Christa Zelinsky

Christa Zelinsky in Los Angeles, July 2017.
Collage detail, 1972. “My collage was published as a double-page spread, which was used as an introduction for the upcoming plan of the evolving “TM Communication” series. In the beginning, Weingart and I collaborated on the collage, but then he saw all my work from Kansas City, and asked if I would do an issue with Rudolf Hostettler [the editor of TM at the time]! I accepted the invitation. And I was—not to brag—the only woman designer in Switzerland at that time using the Pop art vernacular.”
TM Communication 1, 1972, featuring the work of Christa Zelinsky.

Interview

Throughout her long career as a graphic designer and educator, the Ukrainian–American artist/designer Christine Zelinsky has maintained a lively professional exchange between America and Europe. In her roles as teacher and practitioner, she has investigated unique and transformative connections between art and design.

Born in Lviv, western Ukraine, her family immigrated from war-torn Europe to the US in 1949. They settled in Philadelphia, where Zelinsky studied illustration at Moore College of Art and Design and Ukrainian literature at the University of Pennsylvania from 1958 to 60. Searching for a more substantial visual education, she left for Europe and, while in Munich, encountered the German designer and close friend of Armin Hofmann, Michael Engelmann. This meeting would eventually lead her to study at the Allgemeine Gewerbeshule, Basel (now Hochschule für Nordwestschweiz), from 1961 to 66.

In 1967, Zelinsky took up a design position with the city of Kansas City, Missouri. At the same time, she also taught part-time at the Kansas City Art Institute, where she first met student April Greiman. She returned to Switzerland in 1969, and was employed by the advertising agency Erwin Halpern, in Zurich, until 1975. During this time, she also accompanied the experimental typographer Wolfgang Weingart as a translator on his first lecture tour in the US, between 1972 and 73. In 1977, after two years of freelancing in Zurich, Zelinsky accepted an invitation from the design faculty of the Philadelphia College of Art (now University of the Arts) to develop the drawing curriculum for their graphic design department , a position she maintained until her retirement in 2007.

Driven by her independent spirit, Zelinsky has been able to carve out a position for herself in an industry that, until recently, has been dominated by men. Balancing a Swiss design education at the Allgemeine Gewerbeschule Basel with strong influences from the world of fine art, her work has evolved in distinctive ways that continue to set her apart from her contemporaries and today’s practitioners alike.

▶ [Job 1]
Find each line in the records that contains the word "icon" and copy those lines.

▶ [Extracted records]
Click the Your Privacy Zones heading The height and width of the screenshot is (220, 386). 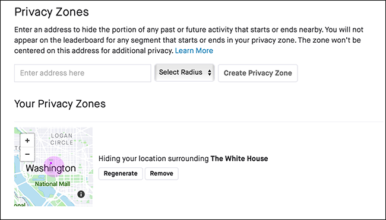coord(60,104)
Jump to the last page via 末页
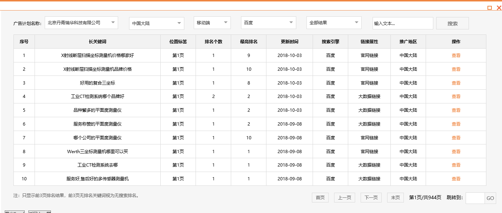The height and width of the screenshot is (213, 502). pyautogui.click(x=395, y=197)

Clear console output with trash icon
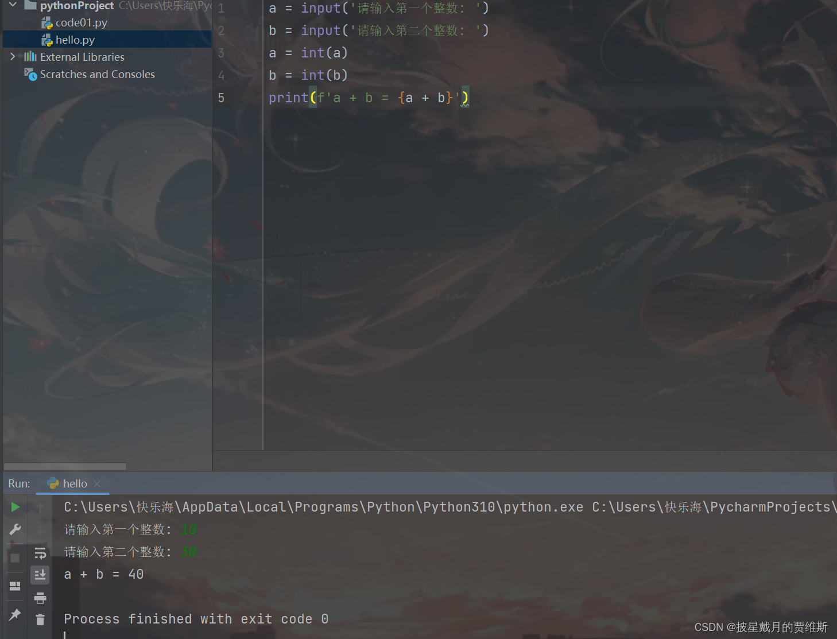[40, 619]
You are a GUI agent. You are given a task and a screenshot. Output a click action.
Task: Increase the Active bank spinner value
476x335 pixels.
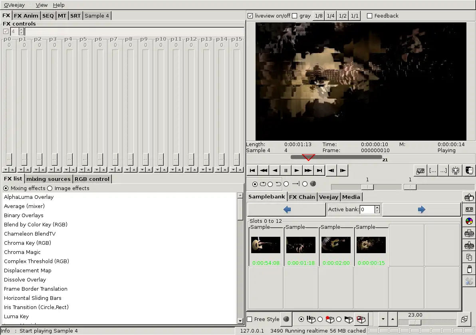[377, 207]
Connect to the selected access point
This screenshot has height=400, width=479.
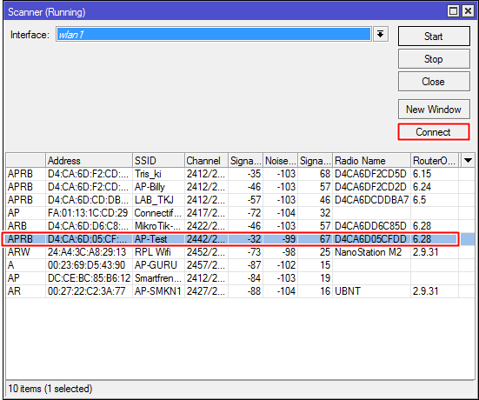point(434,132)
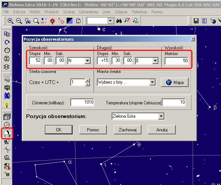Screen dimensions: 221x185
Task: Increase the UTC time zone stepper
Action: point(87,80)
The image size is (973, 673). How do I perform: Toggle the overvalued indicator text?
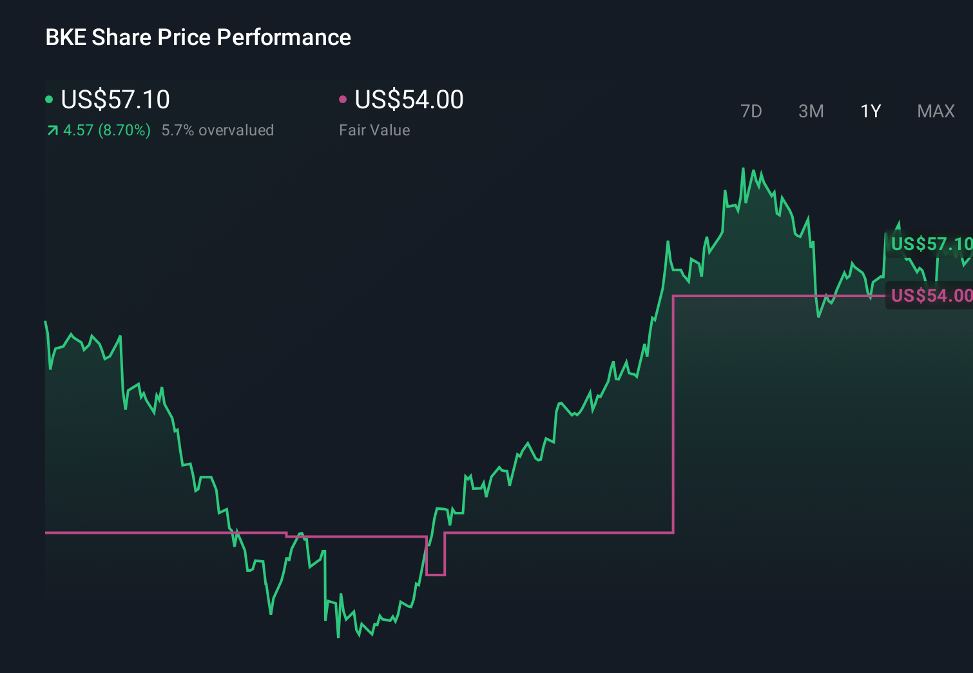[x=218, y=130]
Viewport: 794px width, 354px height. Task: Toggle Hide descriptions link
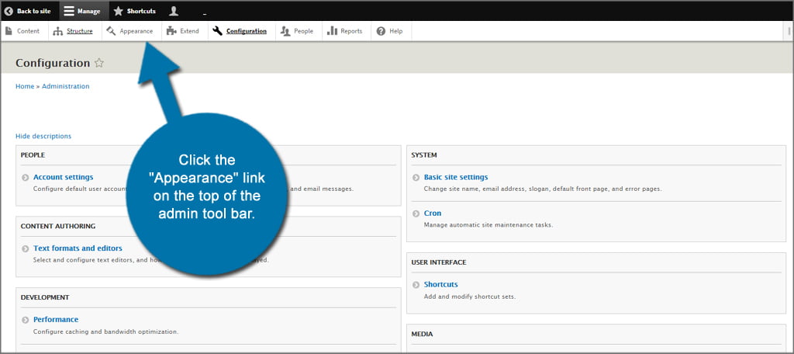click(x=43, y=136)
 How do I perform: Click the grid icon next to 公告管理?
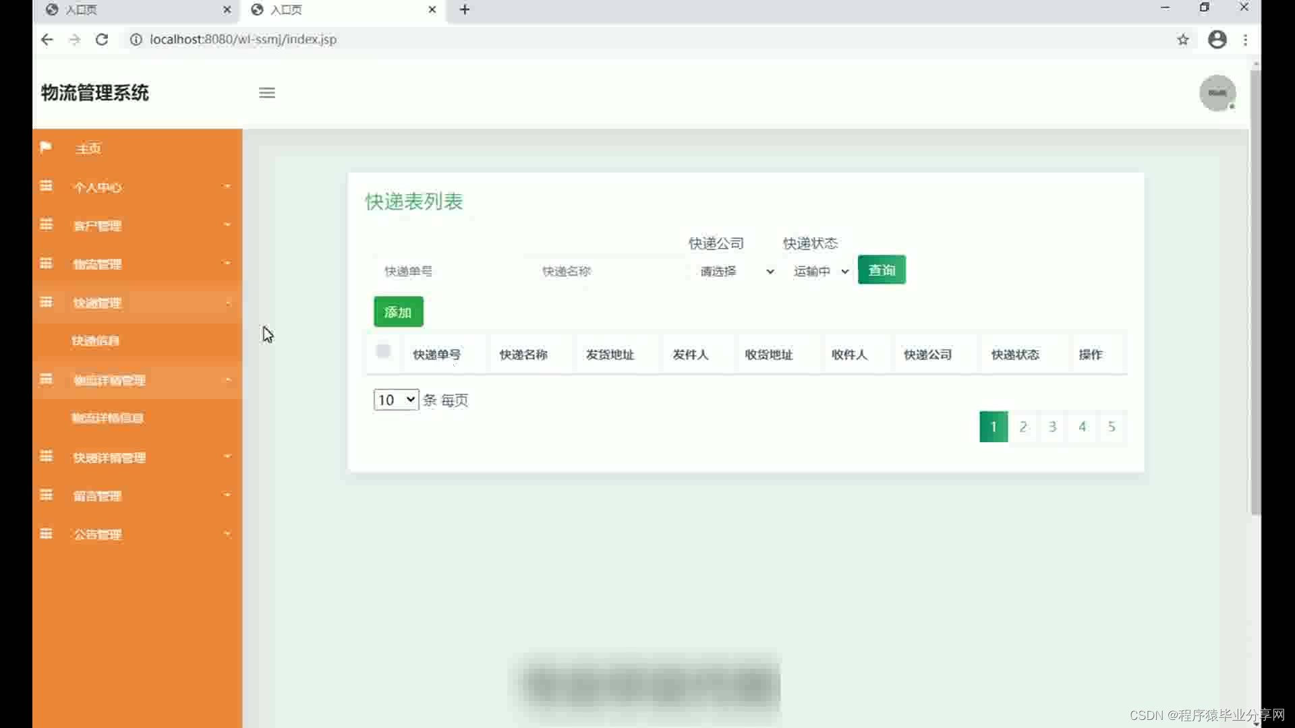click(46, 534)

▶ [Job 2]
According to the Zelinsky profile, why did she leave the United States for Europe?

▶ [Problem solution 1]
Clear console output with trash icon
 How do I perform: Click the grid icon next to 公告管理?

▶ [Problem solution 2]
She left because she was searching for a more substantial visual education. Before that, she had studied illustration at Moore College of Art and Design and Ukrainian literature at the University of Pennsylvania from 1958 to 60.